* EXERCISE INSTRUCTIONS *
Look over the data below and give the number of lines containing the word "Task", with no other words.

(Pixel coordinate grounding data)
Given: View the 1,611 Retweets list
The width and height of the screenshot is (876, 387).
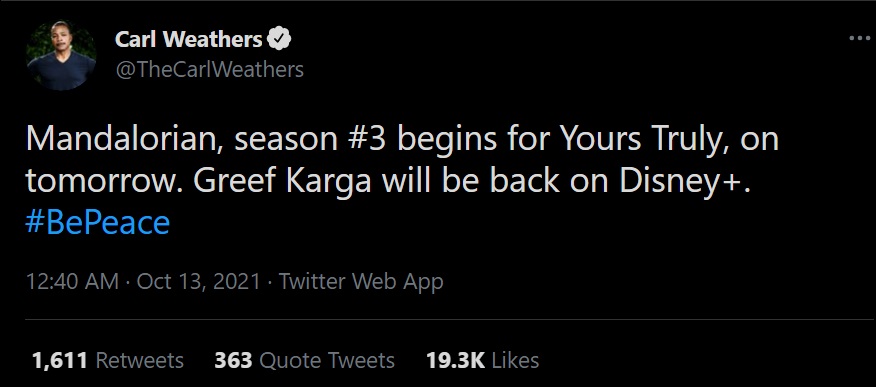Looking at the screenshot, I should 107,360.
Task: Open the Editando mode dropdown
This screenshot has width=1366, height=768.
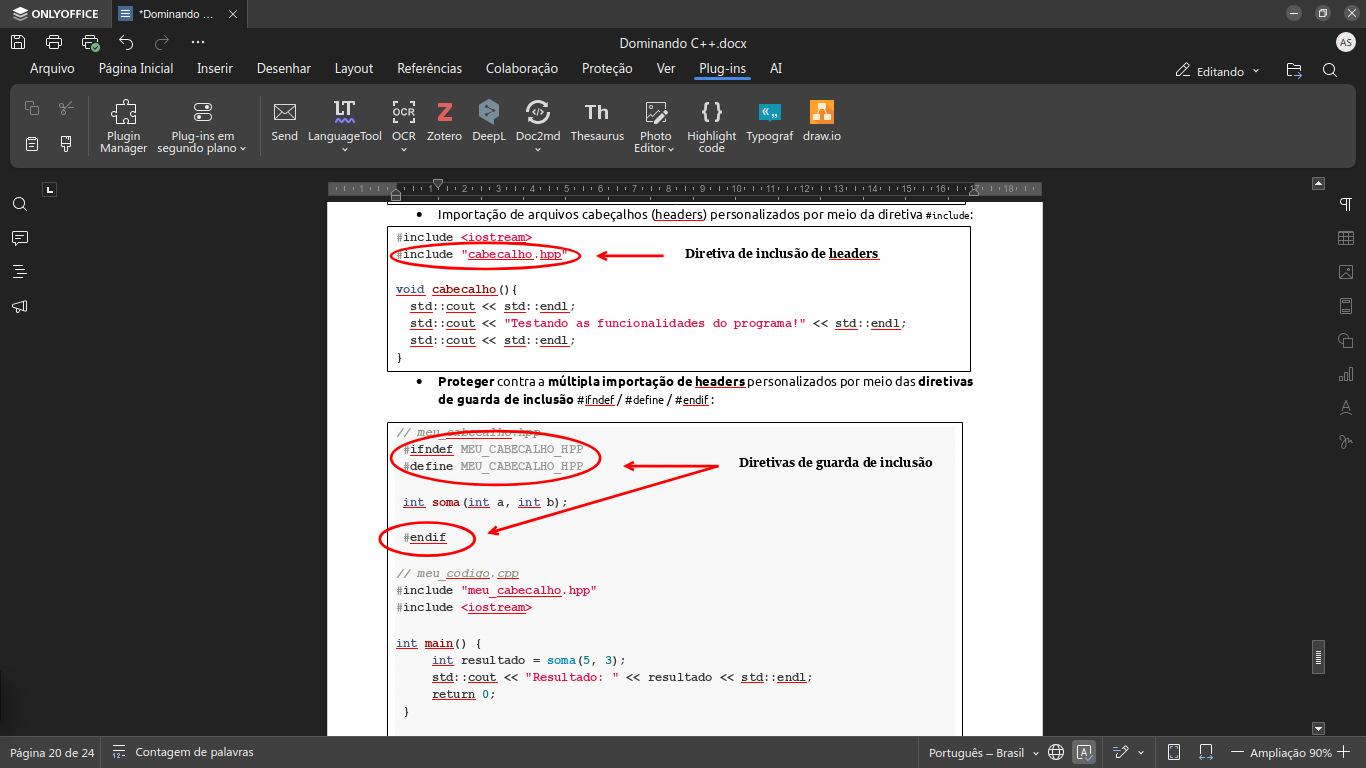Action: click(x=1218, y=71)
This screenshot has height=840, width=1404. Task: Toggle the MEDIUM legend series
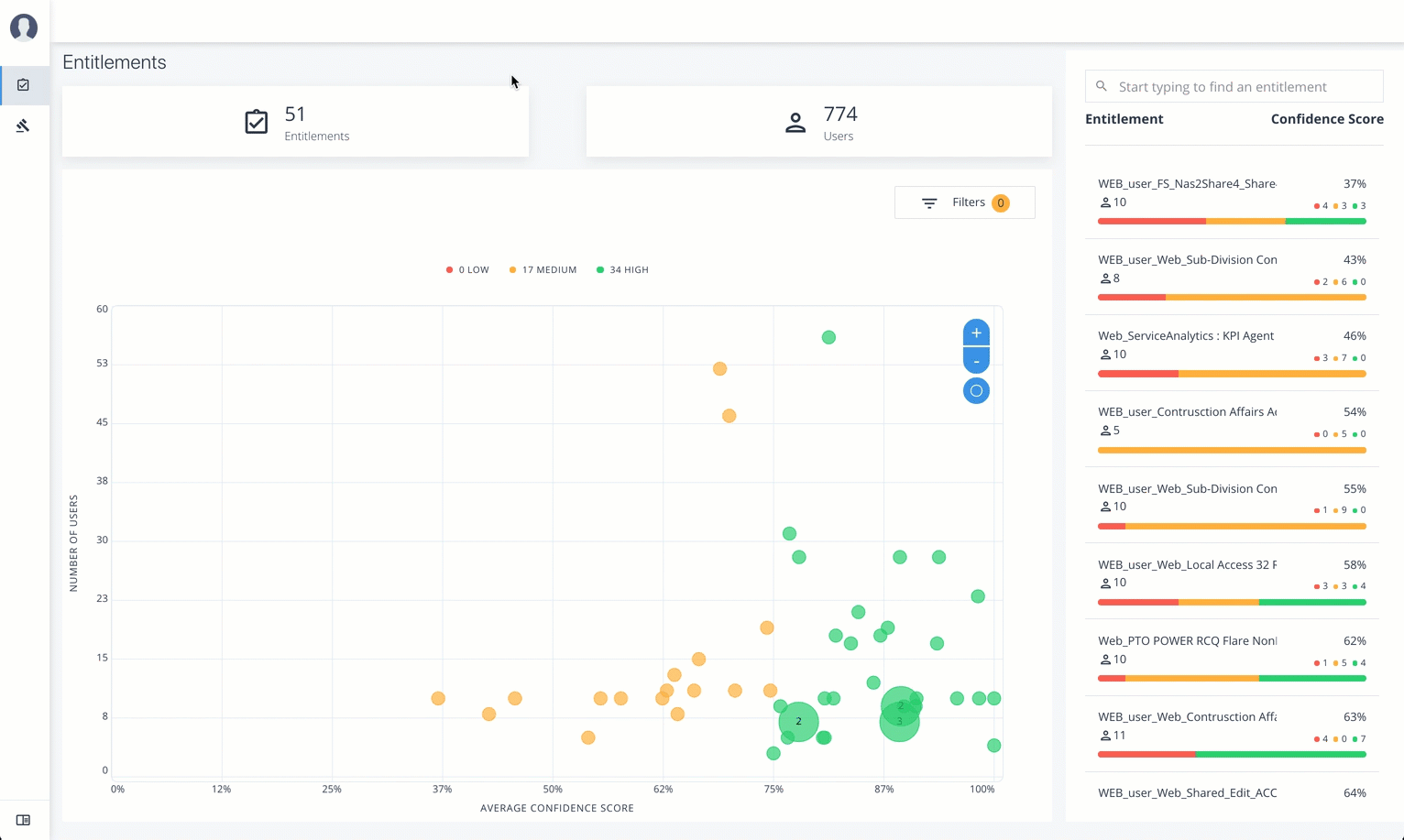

* WRITTEN REPLY *
2